* [What to produce]
Begin at the line below that contains "Screen dimensions: 358x1144" and continue through the last line, writing out every line again with its request. Shift each coordinate in the answers by adding 12 to every number, and leave the pictures out.

[Element and text location data]
____________

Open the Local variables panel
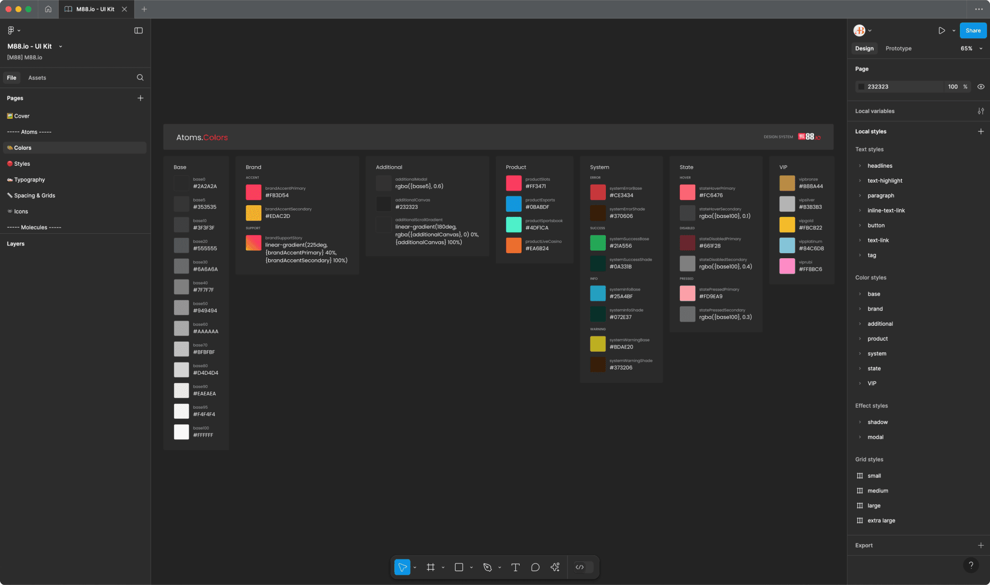 point(981,110)
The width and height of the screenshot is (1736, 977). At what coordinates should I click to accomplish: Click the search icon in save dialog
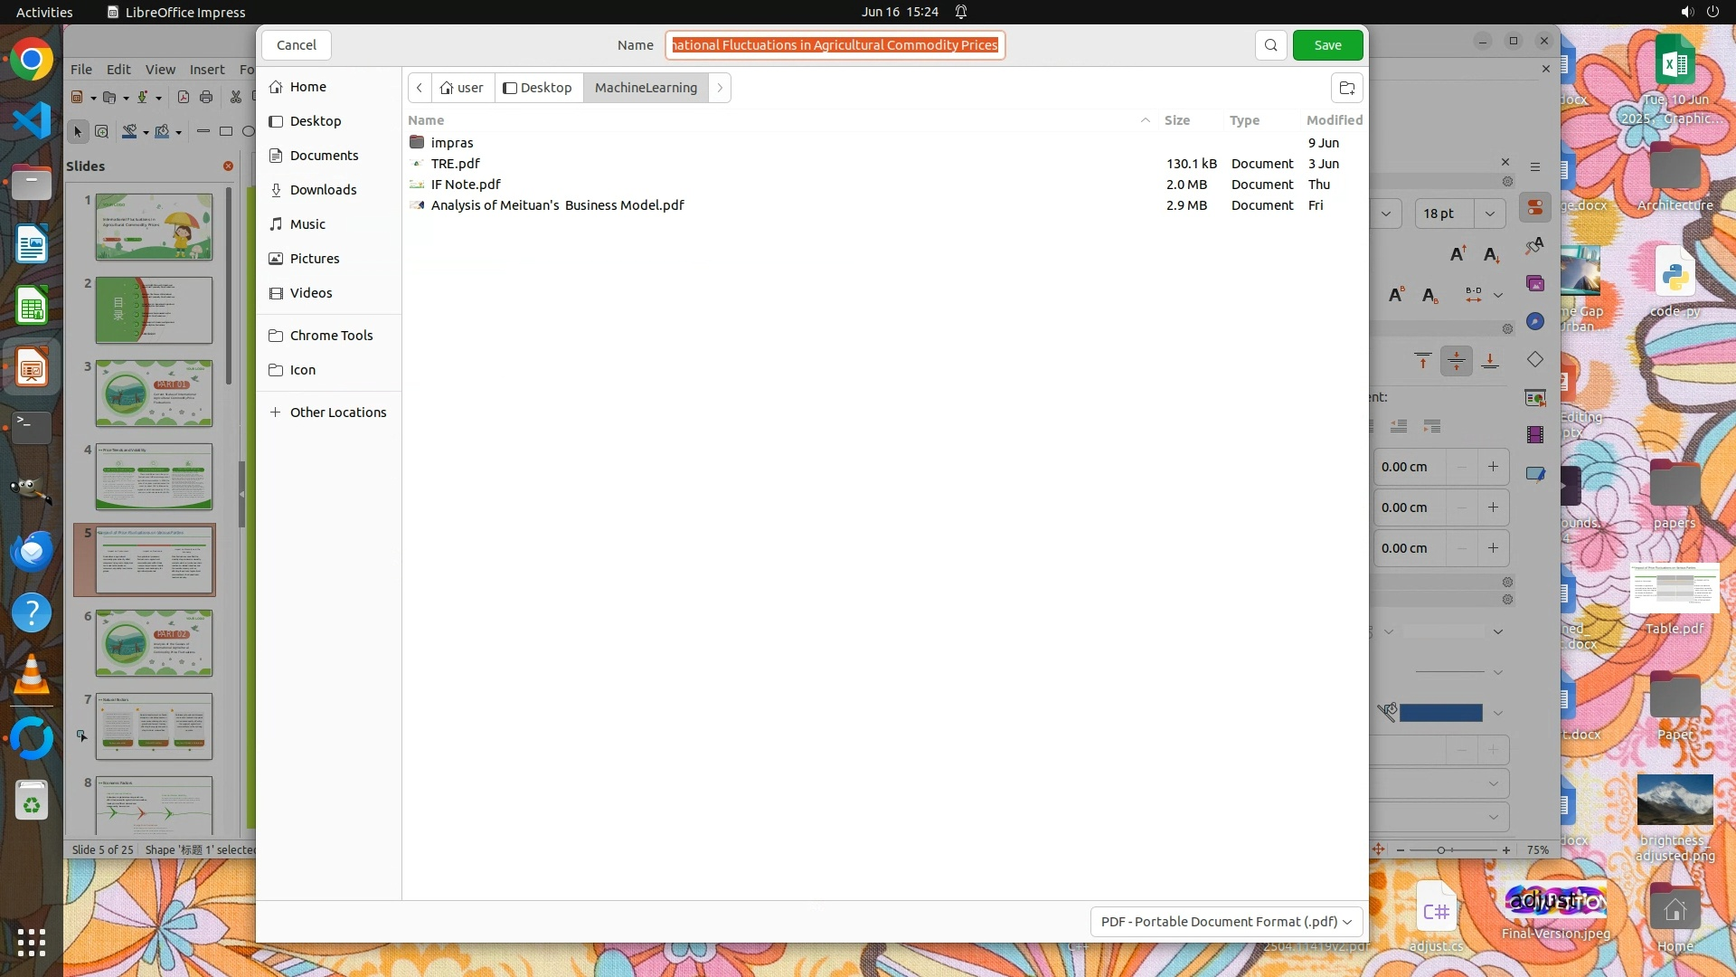pos(1270,45)
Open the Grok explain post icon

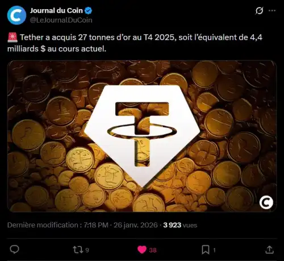259,11
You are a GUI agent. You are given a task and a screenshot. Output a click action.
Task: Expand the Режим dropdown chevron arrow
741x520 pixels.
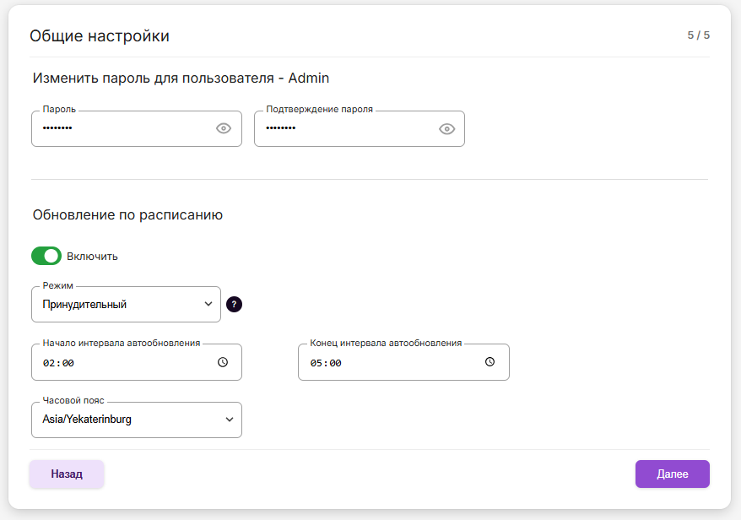click(x=208, y=304)
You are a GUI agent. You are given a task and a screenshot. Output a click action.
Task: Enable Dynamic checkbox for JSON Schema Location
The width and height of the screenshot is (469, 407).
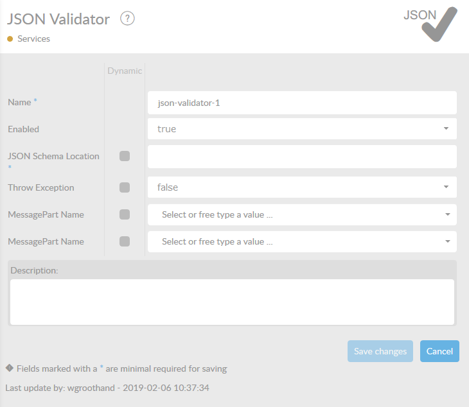[125, 156]
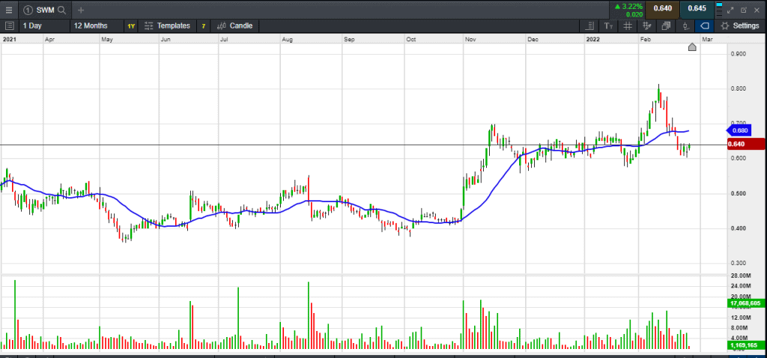The image size is (767, 358).
Task: Pop out the chart to new window
Action: coord(743,10)
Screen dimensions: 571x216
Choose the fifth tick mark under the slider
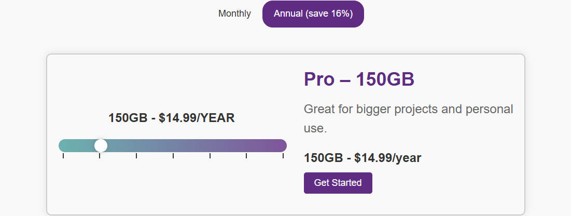click(x=210, y=156)
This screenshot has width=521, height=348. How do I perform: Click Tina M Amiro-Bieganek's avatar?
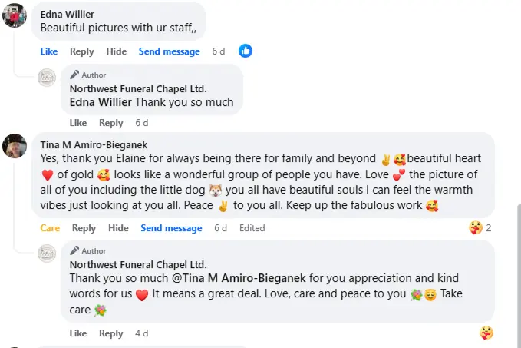point(15,146)
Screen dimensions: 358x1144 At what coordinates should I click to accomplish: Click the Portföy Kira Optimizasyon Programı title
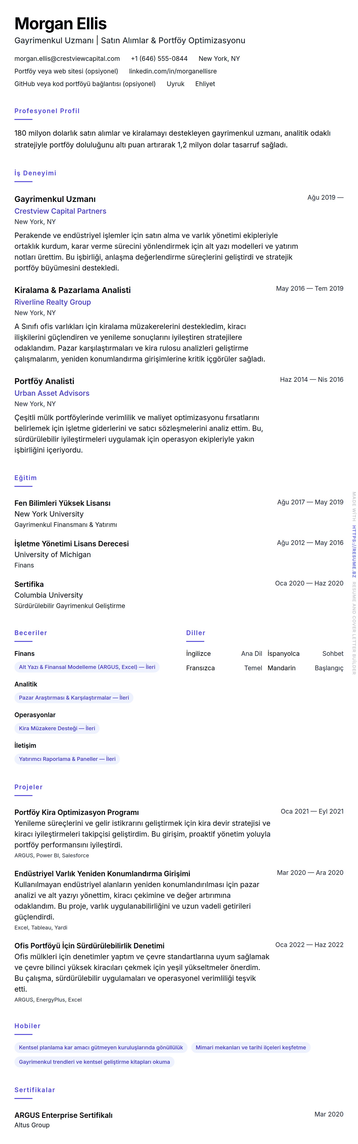coord(76,812)
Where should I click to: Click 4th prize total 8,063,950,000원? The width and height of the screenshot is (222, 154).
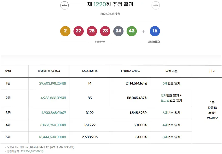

____________

* [Output of the task]
Screen dimensions: 358x1144 At what coordinates should I click to accomplish: Click the Portföy Kira Optimizasyon Programı title
coord(88,824)
Where should I click to: Click 4th prize total 8,063,950,000원? The width and height of the screenshot is (222, 154).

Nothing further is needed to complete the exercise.